Article Text

  1. R. D. Smith1,
  2. M. S. Sachdev1,
  3. C. Tombazzi1,
  4. M. K. Ismail1
  1. 1University of Tennessee, Memphis, Memphis, TN


Background Rectal carcinoids are considered to be neuroendocrine tumors and usually present as a single solitary submucosal nodule. Our study aimed to evaluate the presentation, management, and outcome of all rectal carcinoids diagnosed at our institution.

Methods A retrospective review of endoscopic and pathologic databases was undertaken to identify all cases of rectal carcinoids. Medical records were reviewed for clinical, endoscopic, and surgical treatment. A median follow-up of 26 months (range 1-132 months) was available.

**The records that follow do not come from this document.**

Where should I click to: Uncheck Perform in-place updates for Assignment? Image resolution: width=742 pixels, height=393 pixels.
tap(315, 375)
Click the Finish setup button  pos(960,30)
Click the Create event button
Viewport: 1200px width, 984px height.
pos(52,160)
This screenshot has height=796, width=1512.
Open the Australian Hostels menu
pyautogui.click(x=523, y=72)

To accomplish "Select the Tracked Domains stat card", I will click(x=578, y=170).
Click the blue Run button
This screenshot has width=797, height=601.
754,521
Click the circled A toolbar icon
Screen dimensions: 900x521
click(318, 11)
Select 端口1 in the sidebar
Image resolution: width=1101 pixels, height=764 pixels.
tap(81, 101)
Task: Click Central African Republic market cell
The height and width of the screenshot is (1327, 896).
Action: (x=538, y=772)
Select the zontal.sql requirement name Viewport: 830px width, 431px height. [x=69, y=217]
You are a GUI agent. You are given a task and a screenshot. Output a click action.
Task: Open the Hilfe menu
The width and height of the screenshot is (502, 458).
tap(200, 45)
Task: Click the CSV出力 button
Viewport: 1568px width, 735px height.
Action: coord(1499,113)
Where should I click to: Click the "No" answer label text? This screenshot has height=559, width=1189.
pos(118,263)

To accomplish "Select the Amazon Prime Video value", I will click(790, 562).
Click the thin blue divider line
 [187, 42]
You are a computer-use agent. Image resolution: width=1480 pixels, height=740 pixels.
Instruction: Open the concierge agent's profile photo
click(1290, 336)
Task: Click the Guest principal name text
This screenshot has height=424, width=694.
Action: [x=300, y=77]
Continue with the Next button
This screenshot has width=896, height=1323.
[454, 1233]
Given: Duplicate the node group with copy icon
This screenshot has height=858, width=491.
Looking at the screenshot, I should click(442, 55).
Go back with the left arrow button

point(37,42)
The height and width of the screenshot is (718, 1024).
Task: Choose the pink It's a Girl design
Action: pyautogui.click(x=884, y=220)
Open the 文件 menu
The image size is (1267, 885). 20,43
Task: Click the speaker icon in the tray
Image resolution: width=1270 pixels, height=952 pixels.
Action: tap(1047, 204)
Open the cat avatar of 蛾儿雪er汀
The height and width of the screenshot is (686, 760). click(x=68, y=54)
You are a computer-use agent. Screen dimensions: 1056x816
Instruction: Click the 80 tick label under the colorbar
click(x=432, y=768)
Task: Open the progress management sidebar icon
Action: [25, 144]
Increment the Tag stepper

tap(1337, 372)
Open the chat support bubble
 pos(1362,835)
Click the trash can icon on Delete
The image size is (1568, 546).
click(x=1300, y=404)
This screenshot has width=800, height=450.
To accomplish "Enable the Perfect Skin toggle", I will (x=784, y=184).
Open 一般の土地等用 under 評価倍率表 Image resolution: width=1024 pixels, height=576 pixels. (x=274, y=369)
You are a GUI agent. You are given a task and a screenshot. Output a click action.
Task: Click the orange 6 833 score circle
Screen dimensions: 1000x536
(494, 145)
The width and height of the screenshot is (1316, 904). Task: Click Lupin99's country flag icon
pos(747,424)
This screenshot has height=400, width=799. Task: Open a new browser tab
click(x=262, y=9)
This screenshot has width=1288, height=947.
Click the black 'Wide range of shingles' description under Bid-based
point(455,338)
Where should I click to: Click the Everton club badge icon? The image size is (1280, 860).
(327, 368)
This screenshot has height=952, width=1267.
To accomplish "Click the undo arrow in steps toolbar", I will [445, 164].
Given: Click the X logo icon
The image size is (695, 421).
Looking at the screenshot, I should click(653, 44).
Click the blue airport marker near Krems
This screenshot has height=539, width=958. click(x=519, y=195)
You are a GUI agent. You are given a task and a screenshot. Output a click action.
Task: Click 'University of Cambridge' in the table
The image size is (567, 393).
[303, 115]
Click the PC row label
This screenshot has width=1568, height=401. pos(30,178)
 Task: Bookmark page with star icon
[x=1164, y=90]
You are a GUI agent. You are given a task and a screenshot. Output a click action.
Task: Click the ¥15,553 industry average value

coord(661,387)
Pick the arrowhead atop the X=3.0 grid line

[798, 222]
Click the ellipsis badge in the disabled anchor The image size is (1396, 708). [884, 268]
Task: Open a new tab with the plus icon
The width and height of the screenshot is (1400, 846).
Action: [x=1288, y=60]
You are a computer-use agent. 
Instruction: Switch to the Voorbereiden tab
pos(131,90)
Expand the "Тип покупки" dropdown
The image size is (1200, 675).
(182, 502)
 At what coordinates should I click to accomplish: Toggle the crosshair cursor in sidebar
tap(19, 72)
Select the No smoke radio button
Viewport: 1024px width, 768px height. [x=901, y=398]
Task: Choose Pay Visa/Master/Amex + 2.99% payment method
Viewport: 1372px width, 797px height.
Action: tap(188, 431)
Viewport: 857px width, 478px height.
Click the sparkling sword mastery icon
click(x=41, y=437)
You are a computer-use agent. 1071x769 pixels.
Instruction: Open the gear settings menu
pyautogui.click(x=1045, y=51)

Results Eighteen patients with a median age of 59 years (range 34-80 years) were identified with a diagnosis of rectal carcinoid over 14 years (11/91 to 12/05). All were male and 14 of 18 patients were African American. All patients were asymptomatic, except for one with a rectal lesion and hepatic metastasis. All lesions were identified incidentally during endoscopic examination with the exception of two patients (one with hepatic metastasis and another incidentally noted after surgical resection of rectal adenocarcinoma). On endoscopic examination, rectal carcinoid appeared as yellow/gray or tan submucosal nodules with sizes ranging from 3 to 12 mm, except in one patient with a rectal mass measuring 45 mm. Only two patients underwent an endoscopic ultrasound examination, which revealed lesions limited to the submucosa. Sixteen patients underwent endoscopic resection (hot biopsy/polypectomy with saline injection-band ligation technique). One patient underwent surgery (with positive margins following endoscopic resection). One patient had hepatic metastasis and did not undergo any further therapy. Follow-up endoscopic examination with biopsy for recurrence was negative in 12 patients who underwent follow-up endoscopic examination. During the follow-up three patients died, two of whom as a result of carcinoid.

Conclusion Incidental finding of rectal carcinoids was not an uncommon occurrence. The majority of these lesions were seen among African American males. Endoscopic resection of small carcinoid tumors is usually successful, without any local recurrence. Prospective studies are needed to confirm the findings and role of endoscopic ultrasonography in guiding endoscopic resection of rectal carcinoid.